All three women wanted to salvage something positive from the devastating experience of losing someone in an avoidable car accident. "Mark would want me to be here, to tell everyone what a fool he was," says Erica. But both she and Sue have also found talking publicly to strangers about their grief surprisingly liberating and therapeutic.

"People who know you can't bear to talk to you about it," says Sue. "They cross to the other side of the street and walk away because they don't know what to say.

"It's a taboo subject, and some people prefer to pretend that Mark never existed. My other son hasn't mentioned his name since the accident," adds Erica. "It's the only place where we can talk quite freely about our children and it's a great relief."

Not so relieved are the teenagers who have been listening to them in one of the classrooms at Highfield School, Matlock. Speaking to small groups of up to 10 sixth-formers throughout the day, all three women tell their stories graphically, sparing no detail.

Sue describes hearing the sirens, in blissful ignorance, as police and firemen sped past her house to the scene of her son's death. Shortly afterwards came the worried call from Lee's workmate asking if he had overslept. "It's just that there's been a bad accident up the road involving a car like Lee's," he told her. The next time she saw Lee, she was identifying him on a mortuary slab. "Oh Lee, you silly sod," her daughter wailed at his lifeless body.

Erica describes arriving at the scene of her son's accident and finding complete carnage - "Mark's car was upside-down, the roof was a pool of blood, my husband was on his hands and knees on the pavement, crying his eyes out." She goes on to explain that the accident happened a week before Mark's 19th birthday; he was buried with his cards and presents, and his employers told Erica that they were about to offer her son a permanent contract. "How ironic that he was never to know that he was about to achieve his other heart's desire!"

The women's pain is still very much in evidence, but using their grief as a shock tactic on teenagers who have barely considered their own mortality seems to be effective. They shuffle out of the room, pale and visibly shaken, uncertain what to say.

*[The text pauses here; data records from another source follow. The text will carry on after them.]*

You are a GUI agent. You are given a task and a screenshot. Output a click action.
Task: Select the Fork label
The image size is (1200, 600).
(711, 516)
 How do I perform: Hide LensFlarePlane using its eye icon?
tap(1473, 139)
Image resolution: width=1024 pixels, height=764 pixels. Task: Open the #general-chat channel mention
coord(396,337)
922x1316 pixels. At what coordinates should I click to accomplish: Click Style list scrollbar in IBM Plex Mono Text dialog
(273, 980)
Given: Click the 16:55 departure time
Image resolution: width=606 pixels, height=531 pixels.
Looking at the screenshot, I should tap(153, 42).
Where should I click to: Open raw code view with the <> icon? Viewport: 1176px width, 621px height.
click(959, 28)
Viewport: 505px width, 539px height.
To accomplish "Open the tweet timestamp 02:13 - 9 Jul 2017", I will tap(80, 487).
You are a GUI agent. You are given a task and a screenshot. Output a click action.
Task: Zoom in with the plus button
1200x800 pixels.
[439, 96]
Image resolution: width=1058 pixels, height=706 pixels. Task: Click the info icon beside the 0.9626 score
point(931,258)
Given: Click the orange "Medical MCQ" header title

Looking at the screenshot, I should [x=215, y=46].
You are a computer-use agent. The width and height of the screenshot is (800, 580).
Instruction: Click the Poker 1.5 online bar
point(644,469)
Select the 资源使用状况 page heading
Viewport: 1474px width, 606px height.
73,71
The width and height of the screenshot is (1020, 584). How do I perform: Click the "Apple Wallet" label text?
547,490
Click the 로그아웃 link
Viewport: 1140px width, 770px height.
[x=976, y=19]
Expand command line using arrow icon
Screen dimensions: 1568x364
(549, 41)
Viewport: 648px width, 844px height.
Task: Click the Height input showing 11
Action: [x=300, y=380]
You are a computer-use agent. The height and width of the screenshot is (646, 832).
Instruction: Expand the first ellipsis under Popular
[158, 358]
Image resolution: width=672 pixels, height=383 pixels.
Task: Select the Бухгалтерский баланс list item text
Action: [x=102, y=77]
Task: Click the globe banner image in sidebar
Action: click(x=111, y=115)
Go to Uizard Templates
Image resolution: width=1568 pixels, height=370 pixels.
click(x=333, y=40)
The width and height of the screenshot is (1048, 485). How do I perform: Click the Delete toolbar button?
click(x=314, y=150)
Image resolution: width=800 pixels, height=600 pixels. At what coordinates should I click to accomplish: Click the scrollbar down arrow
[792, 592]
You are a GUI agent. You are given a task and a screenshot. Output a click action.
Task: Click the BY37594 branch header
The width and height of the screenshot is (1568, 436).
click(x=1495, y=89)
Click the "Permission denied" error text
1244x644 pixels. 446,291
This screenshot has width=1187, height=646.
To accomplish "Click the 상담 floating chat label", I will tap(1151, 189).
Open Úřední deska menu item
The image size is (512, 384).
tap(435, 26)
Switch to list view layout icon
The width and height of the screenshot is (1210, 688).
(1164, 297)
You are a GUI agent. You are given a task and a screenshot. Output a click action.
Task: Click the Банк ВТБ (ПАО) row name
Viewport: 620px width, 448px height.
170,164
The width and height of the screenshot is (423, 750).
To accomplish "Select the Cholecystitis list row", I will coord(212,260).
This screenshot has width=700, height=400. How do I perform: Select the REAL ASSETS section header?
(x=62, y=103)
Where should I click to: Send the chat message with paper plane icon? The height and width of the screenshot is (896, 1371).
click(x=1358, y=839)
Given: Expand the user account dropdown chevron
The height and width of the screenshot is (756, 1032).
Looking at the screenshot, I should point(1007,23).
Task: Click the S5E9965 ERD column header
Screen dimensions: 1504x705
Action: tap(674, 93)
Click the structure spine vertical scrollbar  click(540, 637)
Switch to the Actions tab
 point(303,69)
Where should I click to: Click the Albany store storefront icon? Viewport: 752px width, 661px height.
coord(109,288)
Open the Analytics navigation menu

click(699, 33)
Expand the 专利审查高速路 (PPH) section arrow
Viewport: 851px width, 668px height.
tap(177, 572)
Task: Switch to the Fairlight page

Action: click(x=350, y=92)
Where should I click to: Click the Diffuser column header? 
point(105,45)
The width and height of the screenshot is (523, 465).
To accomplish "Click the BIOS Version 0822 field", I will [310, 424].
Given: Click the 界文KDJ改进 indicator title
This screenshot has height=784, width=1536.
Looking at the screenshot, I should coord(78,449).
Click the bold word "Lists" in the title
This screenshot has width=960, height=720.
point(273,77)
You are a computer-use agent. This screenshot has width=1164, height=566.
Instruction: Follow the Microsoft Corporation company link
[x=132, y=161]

"It needs to be something personal to get that message across," says 17-year-old Michelle Tipping. A friend of hers, Andrew Worthy, just a year older than her, died this winter, driving too fast in icy weather. His name is also down on Andy Peck's list of 11 young local men killed at the wheel in the last year and the five passengers that died with them.

"Andrew's accident made me a very careful driver," Michelle claims. "I'd say half of his friends have stopped speeding. The other half, particularly the boys, still do. It's a way of showing off."

Others were moved by the women's openness. "I think they're very brave," commented Ben Mosley. "When you're 17 and have got your whole life ahead of you, you don't think about death. But listening to these mothers talk, it really hits home."

Whether or not this short, sharp shock will endure a whole carefree summer of whizzing down country lanes, windows down, car stereos blaring, remains to be seen. But for those moments when these young drivers might feel tempted to step on the accelerator because it feels so good to be alive, Erica has one parting shot.

"I want you to think of someone who's really special to you, " she concludes. "Think of how they smell, think of the things they do that really annoy you. Now try to imagine that you're never going to see them again. Try to imagine how that feels. That's what happened to me when my son Mark died in his car. He was speeding."